5.1.2. Surface Plasmon Resonance-Based DNA Nanobiosensors

The operating principle of surface plasmon resonance (SPR)-based DNA nanobiosensors relies on detecting alterations in the refractive index occurring at the interface between the dielectric layer and the metal layer [151,152]. The SPR response is intricately connected to the characteristics of the metal layer, with gold being the most favorable choice [153]. Classical SPR sensors primarily comprise a stationary recognition element, an optical prism, and an analyte [154]. In an SPR-based DNA nanobiosensor, the engineered DNA nanostructures are initially immobilized onto the surface of a metal film.
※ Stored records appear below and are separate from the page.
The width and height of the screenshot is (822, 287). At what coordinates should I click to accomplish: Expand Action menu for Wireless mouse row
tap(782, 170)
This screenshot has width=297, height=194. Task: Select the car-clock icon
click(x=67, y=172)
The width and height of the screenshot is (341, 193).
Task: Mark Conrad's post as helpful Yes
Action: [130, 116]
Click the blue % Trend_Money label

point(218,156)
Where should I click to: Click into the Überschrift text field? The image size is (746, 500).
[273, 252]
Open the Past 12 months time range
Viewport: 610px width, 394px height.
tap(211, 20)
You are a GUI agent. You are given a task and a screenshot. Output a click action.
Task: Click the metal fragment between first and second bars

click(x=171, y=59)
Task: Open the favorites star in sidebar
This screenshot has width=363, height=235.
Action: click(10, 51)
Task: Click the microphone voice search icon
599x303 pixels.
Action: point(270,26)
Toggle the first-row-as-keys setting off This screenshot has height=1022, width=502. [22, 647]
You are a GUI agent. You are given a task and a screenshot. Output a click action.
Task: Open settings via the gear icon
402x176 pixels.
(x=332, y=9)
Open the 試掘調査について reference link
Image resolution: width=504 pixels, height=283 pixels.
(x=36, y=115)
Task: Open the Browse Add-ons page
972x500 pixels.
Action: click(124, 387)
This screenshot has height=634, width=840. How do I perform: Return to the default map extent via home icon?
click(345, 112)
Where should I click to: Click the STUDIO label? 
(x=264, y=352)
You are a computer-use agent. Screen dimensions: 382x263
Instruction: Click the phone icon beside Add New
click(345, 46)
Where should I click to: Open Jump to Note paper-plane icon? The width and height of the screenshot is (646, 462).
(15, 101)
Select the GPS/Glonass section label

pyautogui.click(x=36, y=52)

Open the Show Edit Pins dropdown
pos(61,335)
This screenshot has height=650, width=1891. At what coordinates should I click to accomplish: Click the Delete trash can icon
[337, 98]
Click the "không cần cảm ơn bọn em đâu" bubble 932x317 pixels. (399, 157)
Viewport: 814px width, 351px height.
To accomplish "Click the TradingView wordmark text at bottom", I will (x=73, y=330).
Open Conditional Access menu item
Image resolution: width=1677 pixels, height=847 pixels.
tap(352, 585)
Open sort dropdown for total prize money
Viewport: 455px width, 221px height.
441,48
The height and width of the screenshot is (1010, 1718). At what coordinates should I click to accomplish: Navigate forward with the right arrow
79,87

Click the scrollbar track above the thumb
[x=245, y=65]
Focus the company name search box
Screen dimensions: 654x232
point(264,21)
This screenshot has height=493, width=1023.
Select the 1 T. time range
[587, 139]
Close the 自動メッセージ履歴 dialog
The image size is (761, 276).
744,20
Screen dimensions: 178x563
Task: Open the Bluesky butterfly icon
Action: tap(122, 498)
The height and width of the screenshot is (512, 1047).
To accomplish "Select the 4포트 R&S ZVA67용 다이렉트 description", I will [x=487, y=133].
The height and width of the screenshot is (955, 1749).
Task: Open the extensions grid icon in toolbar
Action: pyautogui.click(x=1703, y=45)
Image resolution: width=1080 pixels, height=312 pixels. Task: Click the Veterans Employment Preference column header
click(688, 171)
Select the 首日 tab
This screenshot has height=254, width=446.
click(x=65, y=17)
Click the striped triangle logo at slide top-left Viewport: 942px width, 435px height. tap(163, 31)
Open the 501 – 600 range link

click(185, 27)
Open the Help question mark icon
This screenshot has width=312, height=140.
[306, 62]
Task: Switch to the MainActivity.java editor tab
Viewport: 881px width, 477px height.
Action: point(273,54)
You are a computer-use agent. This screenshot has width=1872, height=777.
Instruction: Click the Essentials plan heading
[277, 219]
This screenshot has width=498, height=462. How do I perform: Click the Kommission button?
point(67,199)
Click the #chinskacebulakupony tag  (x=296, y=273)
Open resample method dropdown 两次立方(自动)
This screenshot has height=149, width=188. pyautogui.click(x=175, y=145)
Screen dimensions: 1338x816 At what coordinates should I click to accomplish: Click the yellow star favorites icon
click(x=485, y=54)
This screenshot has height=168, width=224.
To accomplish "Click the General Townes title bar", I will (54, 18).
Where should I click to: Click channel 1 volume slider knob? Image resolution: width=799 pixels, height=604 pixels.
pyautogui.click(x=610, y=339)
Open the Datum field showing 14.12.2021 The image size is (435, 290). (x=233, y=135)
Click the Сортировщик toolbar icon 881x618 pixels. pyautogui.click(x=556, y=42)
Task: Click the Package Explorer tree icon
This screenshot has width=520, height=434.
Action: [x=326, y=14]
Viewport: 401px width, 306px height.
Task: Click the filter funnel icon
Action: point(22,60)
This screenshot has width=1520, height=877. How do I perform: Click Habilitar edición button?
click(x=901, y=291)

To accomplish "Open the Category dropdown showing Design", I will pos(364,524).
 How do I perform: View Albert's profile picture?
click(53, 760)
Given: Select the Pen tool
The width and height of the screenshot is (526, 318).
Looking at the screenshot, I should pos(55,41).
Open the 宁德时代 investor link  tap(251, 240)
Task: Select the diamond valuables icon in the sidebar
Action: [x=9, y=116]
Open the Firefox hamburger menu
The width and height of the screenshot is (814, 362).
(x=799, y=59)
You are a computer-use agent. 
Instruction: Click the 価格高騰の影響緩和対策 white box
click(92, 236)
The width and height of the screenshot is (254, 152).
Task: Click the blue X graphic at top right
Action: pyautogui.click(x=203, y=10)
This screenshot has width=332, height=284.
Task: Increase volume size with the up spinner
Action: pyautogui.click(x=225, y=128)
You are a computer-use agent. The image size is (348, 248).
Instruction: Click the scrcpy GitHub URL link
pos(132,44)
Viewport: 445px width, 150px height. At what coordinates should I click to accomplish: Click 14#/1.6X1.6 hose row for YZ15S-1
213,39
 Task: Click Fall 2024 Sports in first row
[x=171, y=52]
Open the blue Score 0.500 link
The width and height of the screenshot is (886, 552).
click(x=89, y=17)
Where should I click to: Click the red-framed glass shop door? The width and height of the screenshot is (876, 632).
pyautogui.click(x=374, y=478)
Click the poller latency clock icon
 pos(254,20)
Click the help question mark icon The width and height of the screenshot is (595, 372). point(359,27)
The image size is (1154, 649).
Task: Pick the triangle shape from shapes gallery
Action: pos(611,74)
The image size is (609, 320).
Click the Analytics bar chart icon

Following surface functionalization, a sample solution containing analytes is then introduced onto the surface. As incident light strikes the medium at varying angles, photons are absorbed by the plasma wave at the critical angle, which is influenced by the refractive index of the medium. When the nucleic acid of a virus sample interacts with DNA nanomaterials, the refractive index of the medium in the vicinity of the metal film’s surface undergoes alteration, leading to a resonant angular shift of the plasma wave, thus facilitating virus detection [155]. The SPR-based DNA nanosensors have demonstrated remarkable promise in enabling rapid POC virus detection, owing to their sensitive and label-free detection mechanism [156]. SPR-based DNA nanobiosensors exhibit excellent accuracy in virus detection, and they also offer the advantages of label-free monitoring, rapidity, and sensitivity. However, to harness the full potential of SPR technology for early diagnosis of viruses, further enhancements in specificity and sensitivity are still required [157].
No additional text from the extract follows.